▶ [YOUR TASK] There are pictures in the records below; leave them out and set down exactly the lines from the one holding "The width and" through the one holding "Task: Tap You're the producer label".
(THE INPUT begins)
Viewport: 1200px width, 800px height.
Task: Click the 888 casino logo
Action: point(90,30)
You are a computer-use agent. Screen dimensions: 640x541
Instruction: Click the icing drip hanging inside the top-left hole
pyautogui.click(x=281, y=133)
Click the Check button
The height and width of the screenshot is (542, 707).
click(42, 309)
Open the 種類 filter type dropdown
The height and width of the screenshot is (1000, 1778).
(THE INPUT ends)
(THE INPUT begins)
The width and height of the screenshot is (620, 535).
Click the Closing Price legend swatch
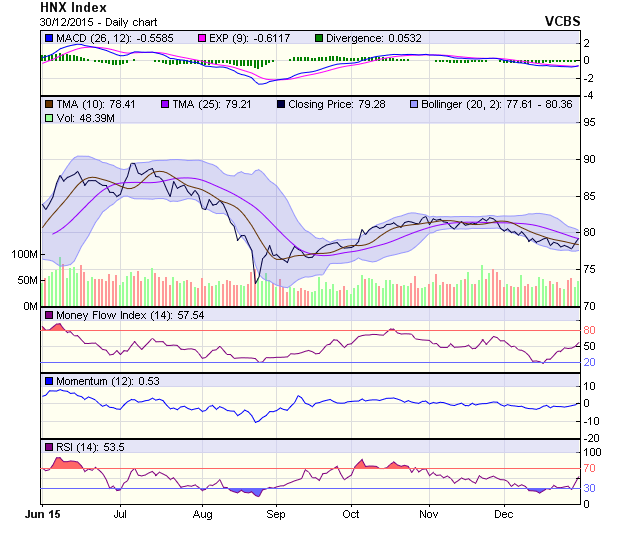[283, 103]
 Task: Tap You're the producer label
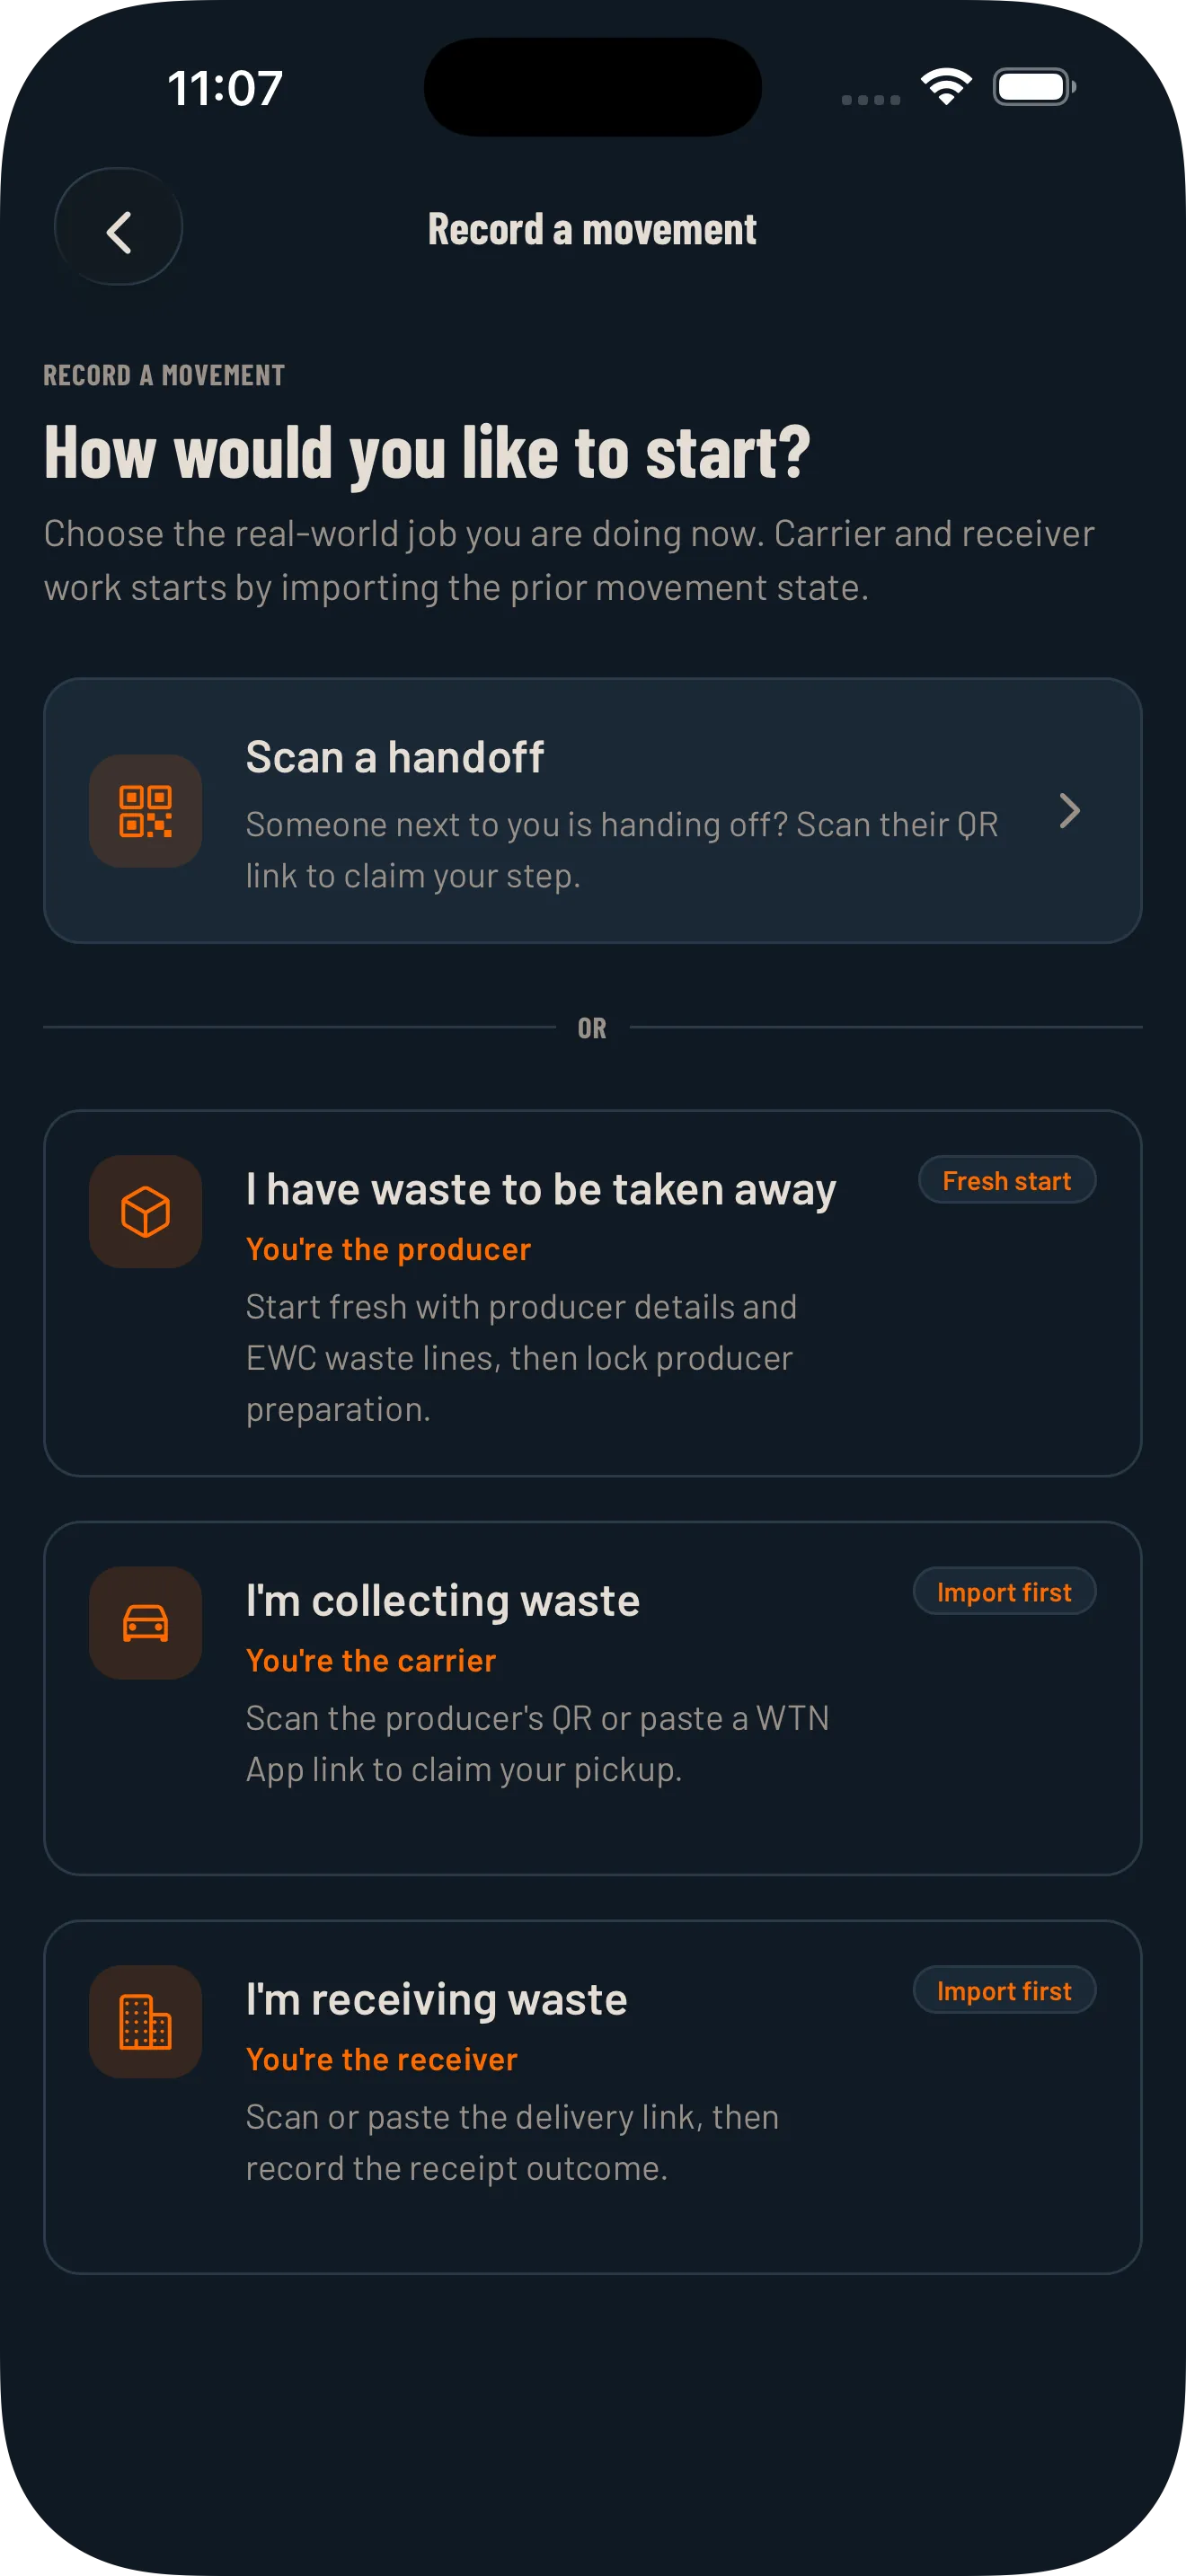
(THE INPUT ends)
▶ [YOUR SOLUTION]
The width and height of the screenshot is (620, 535).
Click the Closing Price legend swatch
[283, 103]
 Task: Tap You're the producer label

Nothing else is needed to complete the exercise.